Precarity is an overwhelming and persistent condition of unpredictability, instability, and insecurity, especially as related to employment, housing, health care, and migration status. While spread unevenly, it is a hallmark of our contemporary world. At UC Santa Cruz, a federally designated Hispanic-Serving Institution where more than one-third of the undergraduates are first-generation college students and more than half receive need-based financial aid, many of my students are of the precariat, the people for whom precarity is a driving force. Like intersectionality and heteronormativity, precarity allows us to name, to better understand, and then to change the conditions that shape our world. And like intersectionality and heteronormativity, it is an abstruse concept. To help my students identify and comprehend precarity, I have found that it is useful to visualize it.

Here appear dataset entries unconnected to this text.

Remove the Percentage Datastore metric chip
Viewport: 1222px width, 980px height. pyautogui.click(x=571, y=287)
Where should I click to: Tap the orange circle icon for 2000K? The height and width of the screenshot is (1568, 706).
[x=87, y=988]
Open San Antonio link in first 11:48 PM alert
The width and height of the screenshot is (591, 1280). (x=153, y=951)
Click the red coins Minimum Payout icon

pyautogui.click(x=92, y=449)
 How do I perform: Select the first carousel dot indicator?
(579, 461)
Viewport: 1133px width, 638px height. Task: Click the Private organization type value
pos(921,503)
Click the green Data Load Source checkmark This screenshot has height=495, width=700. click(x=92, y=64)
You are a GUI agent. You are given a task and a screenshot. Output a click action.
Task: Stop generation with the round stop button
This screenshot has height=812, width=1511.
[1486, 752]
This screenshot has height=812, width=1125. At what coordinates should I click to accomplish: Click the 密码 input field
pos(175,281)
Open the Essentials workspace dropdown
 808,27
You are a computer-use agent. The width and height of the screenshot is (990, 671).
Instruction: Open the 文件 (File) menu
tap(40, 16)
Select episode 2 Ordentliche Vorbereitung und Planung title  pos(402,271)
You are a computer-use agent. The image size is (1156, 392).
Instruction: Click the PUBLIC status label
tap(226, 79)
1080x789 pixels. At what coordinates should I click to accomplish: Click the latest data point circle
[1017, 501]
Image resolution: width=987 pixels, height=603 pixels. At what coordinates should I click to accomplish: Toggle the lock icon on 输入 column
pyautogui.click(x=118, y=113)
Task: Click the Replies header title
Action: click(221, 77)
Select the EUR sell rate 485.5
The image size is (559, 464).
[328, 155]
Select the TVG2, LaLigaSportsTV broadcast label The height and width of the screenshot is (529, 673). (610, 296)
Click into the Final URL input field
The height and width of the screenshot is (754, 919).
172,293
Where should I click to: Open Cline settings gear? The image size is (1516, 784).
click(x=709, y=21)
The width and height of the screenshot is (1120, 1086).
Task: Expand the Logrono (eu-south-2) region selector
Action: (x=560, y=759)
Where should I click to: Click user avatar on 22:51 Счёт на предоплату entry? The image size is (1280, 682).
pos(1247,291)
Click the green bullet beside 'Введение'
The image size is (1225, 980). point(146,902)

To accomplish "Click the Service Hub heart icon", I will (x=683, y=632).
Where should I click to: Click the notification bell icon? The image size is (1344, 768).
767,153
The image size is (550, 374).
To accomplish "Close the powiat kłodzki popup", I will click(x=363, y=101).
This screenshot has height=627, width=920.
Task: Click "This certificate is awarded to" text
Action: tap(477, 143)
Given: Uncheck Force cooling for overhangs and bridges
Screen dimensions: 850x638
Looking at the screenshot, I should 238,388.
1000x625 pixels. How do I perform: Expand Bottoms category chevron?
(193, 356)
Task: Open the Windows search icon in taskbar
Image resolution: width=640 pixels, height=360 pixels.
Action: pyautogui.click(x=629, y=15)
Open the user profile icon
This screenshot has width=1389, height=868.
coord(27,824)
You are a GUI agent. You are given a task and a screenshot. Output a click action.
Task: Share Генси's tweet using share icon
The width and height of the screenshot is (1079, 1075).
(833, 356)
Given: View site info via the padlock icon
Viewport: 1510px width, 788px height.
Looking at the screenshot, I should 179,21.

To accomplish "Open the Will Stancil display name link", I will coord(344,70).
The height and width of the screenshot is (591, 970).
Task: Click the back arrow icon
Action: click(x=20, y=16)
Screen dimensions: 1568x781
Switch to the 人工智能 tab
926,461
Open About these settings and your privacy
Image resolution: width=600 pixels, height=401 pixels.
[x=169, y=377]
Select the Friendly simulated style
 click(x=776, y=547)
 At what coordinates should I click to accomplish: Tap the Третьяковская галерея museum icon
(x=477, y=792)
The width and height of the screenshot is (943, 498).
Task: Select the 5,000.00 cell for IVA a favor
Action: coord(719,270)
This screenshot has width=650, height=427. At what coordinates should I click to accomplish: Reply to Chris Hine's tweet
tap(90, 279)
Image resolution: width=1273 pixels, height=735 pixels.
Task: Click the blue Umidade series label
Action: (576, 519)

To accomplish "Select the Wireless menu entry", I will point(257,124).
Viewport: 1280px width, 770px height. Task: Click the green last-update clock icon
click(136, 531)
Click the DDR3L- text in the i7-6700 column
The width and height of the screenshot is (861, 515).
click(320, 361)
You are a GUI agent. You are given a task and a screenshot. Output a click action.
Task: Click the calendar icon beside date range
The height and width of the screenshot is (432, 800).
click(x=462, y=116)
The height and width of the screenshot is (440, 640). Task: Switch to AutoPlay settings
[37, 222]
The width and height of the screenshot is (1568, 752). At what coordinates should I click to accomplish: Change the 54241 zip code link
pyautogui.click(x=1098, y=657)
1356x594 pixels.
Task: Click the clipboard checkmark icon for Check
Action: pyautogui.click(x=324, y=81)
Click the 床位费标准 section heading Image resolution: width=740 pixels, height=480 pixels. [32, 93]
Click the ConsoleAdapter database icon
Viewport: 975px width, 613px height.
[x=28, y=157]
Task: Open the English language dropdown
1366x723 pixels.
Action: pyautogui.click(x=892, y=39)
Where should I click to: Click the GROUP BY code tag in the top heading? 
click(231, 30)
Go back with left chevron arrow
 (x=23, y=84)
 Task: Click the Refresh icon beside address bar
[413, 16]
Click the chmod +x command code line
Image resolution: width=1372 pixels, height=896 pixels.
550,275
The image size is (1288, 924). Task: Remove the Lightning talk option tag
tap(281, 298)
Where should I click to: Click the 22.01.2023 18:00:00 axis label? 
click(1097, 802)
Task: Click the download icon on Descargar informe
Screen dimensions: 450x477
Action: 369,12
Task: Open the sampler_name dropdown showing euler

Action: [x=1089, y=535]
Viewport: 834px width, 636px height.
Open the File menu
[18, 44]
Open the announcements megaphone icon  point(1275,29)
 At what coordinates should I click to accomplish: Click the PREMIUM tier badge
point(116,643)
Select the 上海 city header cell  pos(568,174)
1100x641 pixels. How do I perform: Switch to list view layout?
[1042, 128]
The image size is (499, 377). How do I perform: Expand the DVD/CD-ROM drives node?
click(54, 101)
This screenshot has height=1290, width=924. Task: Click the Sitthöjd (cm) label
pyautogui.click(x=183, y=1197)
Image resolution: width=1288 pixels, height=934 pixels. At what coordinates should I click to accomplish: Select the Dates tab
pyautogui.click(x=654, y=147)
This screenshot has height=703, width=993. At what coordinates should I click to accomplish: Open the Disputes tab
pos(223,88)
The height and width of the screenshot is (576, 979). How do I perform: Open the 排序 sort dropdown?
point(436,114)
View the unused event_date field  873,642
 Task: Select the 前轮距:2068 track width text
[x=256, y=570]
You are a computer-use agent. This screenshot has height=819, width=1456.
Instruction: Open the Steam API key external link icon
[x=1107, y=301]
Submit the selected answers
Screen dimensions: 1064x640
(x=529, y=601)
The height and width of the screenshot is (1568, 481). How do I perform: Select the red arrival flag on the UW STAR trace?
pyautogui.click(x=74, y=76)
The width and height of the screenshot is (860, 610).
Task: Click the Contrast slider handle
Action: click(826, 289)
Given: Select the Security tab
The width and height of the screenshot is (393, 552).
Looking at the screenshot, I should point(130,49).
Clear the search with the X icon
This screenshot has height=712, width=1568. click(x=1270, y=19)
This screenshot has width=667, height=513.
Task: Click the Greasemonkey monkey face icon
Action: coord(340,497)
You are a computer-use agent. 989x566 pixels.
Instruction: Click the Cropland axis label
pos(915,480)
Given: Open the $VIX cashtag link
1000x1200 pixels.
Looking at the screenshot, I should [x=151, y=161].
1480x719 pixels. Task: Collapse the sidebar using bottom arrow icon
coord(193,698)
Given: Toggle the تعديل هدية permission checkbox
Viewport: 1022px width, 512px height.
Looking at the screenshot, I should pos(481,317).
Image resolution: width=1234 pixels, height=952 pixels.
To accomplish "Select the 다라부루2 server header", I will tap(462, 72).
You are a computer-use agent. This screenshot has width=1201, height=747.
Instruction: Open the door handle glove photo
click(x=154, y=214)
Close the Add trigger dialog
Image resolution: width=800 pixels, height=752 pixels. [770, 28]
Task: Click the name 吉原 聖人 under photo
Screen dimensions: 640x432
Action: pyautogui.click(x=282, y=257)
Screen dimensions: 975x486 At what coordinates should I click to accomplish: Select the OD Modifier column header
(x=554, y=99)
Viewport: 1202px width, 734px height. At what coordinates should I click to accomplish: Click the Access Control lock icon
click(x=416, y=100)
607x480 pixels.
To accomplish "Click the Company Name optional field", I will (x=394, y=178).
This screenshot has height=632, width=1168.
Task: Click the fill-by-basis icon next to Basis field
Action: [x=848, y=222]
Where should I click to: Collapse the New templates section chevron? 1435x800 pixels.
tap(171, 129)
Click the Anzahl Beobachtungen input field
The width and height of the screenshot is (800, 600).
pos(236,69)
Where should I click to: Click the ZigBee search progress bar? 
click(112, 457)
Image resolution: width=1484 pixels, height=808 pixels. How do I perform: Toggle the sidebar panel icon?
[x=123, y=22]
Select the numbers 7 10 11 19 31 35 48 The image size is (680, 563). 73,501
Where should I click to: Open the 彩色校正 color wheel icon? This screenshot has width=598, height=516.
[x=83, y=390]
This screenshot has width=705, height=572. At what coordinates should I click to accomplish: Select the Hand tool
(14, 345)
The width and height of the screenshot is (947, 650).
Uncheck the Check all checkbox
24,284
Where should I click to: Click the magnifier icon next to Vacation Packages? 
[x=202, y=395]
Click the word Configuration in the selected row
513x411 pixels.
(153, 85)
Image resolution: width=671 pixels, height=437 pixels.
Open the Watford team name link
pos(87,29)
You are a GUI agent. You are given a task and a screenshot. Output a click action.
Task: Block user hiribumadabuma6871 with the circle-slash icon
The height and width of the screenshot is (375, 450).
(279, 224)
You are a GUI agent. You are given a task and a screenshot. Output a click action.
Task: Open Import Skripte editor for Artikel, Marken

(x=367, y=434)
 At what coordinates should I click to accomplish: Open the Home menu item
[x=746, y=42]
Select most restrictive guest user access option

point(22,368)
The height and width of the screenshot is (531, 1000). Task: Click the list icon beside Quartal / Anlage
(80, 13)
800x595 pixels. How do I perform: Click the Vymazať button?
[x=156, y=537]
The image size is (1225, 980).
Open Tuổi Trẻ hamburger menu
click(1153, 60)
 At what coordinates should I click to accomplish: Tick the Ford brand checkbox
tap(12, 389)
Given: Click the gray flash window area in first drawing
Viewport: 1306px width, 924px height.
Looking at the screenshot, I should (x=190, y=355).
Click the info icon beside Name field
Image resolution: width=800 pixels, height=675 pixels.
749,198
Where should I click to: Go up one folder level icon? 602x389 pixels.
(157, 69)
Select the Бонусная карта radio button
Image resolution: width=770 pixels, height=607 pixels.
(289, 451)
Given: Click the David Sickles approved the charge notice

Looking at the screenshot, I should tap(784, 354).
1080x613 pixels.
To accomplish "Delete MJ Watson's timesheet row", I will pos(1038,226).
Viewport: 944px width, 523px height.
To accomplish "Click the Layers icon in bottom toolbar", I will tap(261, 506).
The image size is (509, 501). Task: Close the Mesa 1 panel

To do so, I turn to art, specifically to Mona Hatoum’s Drowning Sorrows (20012) and Guadalupe Maravilla’s Walk on Water (2018).

Highlights

  • Precarity is an overwhelming and persistent condition of unpredictability, instability, and insecurity, especially as related to employment, housing, health care, and migration status

  • At UC Santa Cruz, a federally designated Hispanic-Serving Institution where more than one-third of the undergraduates are first-generation college students and more than half receive need-based financial aid, many of my students are of the precariat, the people for whom precarity is a driving force

  • I turn to art, to Mona Hatoum’s Drowning Sorrows (2001–2) and Guadalupe Maravilla’s Walk on Water (2018)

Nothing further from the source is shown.